### PROMPT:
Exactly as they appear below, repeat the lines from the one with "Screen dimensions: 846x682" through the one with "Switch to Secondary", and no others.
===== RECORDS TO PROCESS
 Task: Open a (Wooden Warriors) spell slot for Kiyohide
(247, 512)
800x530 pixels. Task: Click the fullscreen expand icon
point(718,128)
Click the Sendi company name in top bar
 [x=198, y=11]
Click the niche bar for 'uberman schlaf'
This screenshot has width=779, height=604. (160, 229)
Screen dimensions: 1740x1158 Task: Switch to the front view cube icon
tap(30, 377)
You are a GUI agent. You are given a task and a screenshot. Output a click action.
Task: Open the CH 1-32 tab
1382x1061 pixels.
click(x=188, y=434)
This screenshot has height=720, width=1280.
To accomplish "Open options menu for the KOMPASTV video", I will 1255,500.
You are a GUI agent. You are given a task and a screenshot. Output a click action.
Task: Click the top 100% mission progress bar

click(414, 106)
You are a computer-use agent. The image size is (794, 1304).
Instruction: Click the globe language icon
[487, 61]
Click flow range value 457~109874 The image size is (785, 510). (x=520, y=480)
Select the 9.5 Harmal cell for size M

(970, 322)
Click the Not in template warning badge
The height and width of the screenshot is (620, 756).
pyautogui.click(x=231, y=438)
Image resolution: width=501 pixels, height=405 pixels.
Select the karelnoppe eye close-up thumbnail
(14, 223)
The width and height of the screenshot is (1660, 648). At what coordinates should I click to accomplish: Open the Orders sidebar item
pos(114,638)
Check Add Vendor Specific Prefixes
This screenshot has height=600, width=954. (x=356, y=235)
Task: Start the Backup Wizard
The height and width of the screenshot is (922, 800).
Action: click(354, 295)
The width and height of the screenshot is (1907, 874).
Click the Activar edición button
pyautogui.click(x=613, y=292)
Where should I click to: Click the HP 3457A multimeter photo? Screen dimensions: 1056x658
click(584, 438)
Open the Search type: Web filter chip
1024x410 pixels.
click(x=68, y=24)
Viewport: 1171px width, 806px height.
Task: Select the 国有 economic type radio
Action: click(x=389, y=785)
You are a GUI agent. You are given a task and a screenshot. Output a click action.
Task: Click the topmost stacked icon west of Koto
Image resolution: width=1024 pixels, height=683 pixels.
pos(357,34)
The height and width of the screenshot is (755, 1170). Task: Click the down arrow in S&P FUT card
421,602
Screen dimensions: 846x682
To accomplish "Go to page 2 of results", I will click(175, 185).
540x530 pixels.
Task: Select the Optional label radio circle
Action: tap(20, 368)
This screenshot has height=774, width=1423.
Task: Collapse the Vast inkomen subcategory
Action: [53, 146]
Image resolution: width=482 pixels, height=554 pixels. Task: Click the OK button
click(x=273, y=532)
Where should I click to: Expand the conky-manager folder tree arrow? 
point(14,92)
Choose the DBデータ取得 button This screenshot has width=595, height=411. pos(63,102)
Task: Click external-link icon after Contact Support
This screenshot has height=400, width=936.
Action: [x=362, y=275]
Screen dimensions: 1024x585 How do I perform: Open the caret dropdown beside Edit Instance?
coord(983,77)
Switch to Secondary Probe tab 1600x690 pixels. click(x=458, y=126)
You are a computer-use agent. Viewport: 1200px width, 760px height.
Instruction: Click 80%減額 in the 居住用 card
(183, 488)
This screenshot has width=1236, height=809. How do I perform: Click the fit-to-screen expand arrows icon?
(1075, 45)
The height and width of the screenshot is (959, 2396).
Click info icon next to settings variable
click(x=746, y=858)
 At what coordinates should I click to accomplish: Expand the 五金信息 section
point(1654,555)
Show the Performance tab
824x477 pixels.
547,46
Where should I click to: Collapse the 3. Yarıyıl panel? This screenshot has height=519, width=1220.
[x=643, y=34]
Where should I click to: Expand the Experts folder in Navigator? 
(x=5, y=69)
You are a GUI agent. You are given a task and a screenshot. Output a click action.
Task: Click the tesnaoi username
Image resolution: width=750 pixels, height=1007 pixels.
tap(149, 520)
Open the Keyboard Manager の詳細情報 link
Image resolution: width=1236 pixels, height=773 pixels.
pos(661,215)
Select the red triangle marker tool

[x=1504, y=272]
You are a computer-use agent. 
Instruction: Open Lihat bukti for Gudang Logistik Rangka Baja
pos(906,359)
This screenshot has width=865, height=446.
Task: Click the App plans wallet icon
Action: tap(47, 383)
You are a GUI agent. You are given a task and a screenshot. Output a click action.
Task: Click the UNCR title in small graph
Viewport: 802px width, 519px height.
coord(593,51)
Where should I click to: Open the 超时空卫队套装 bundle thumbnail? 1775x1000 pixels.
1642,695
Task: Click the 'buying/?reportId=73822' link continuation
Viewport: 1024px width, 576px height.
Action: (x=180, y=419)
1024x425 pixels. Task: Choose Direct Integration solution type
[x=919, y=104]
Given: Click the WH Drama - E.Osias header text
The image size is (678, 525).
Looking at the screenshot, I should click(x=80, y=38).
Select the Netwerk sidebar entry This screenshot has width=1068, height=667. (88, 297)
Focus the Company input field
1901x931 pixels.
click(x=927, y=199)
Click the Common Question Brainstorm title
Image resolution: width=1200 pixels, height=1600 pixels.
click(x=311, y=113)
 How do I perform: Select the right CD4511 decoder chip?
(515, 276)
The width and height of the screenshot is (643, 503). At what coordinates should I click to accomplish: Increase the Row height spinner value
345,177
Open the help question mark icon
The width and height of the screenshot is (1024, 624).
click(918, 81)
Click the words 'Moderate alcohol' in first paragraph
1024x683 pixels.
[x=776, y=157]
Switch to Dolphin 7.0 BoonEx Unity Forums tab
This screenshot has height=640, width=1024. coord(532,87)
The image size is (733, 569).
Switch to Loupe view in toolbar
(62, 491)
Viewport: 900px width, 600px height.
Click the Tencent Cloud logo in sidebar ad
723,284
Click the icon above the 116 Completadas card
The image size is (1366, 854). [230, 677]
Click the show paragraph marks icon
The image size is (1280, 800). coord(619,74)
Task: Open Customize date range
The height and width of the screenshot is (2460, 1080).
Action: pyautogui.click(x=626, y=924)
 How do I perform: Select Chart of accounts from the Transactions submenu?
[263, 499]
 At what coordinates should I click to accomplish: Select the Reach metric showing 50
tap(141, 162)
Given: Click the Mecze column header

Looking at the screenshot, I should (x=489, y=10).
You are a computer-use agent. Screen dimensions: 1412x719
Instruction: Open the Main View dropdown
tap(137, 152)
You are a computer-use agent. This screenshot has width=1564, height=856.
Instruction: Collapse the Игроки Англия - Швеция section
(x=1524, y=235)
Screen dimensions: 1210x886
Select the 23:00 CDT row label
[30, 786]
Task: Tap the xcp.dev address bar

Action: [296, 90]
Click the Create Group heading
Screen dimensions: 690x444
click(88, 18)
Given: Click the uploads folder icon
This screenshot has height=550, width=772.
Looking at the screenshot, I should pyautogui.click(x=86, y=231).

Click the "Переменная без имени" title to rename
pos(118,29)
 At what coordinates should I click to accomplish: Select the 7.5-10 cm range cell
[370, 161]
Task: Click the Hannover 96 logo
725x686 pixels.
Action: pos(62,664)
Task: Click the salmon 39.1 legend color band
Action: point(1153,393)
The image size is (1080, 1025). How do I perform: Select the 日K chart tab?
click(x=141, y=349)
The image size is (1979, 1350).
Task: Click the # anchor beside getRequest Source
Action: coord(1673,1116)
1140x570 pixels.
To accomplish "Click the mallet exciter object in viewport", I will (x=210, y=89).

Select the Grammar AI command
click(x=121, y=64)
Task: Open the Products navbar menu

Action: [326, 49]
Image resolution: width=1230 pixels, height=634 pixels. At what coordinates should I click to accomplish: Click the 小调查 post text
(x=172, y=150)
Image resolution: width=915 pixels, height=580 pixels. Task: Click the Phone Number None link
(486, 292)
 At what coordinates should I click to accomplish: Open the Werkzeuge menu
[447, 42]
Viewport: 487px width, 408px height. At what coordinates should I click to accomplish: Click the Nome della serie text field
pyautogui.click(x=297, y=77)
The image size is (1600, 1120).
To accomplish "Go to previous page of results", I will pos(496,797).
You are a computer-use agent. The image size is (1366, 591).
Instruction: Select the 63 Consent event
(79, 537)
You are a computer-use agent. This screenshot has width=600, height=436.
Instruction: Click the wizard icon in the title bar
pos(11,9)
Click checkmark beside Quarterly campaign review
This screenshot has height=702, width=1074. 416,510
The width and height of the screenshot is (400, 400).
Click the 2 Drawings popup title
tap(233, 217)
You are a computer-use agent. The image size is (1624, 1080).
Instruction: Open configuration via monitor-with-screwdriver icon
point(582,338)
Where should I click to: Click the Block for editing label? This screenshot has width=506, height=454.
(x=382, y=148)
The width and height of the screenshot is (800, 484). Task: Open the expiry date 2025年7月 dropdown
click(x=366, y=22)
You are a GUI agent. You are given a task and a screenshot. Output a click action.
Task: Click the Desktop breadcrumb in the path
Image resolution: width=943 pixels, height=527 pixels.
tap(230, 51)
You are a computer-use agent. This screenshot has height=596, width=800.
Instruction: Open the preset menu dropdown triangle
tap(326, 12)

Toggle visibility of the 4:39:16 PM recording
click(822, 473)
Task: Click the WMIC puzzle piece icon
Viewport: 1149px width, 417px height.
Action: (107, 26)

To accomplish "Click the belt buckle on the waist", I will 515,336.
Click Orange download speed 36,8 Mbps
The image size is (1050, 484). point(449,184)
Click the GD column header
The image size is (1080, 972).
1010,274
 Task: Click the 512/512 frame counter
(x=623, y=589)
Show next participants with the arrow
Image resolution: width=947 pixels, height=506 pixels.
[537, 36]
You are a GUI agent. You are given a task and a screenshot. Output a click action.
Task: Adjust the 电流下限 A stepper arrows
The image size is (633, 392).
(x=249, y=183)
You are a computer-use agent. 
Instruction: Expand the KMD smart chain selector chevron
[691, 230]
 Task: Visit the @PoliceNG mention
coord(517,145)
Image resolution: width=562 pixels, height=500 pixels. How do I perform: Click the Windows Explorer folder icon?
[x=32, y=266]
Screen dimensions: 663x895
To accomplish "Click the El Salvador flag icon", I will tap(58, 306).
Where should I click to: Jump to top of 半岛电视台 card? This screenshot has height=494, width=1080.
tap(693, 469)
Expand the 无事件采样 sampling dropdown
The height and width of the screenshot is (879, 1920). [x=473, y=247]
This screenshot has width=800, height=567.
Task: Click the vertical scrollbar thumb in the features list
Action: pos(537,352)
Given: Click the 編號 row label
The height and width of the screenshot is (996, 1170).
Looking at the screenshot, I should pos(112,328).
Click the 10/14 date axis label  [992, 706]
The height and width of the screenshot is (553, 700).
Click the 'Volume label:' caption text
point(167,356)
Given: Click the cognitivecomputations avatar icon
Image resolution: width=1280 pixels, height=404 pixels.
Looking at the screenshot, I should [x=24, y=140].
==========
### RESPONSE:
Screen dimensions: 846x682
To accomplish "Go to page 2 of results", I will click(175, 185).
540x530 pixels.
Task: Select the Optional label radio circle
Action: tap(20, 368)
This screenshot has height=774, width=1423.
Task: Collapse the Vast inkomen subcategory
Action: [53, 146]
Image resolution: width=482 pixels, height=554 pixels. Task: Click the OK button
click(x=273, y=532)
Where should I click to: Expand the conky-manager folder tree arrow? 
point(14,92)
Choose the DBデータ取得 button This screenshot has width=595, height=411. pos(63,102)
Task: Click external-link icon after Contact Support
This screenshot has height=400, width=936.
Action: [x=362, y=275]
Screen dimensions: 1024x585 How do I perform: Open the caret dropdown beside Edit Instance?
coord(983,77)
Switch to Secondary Probe tab 1600x690 pixels. click(x=458, y=126)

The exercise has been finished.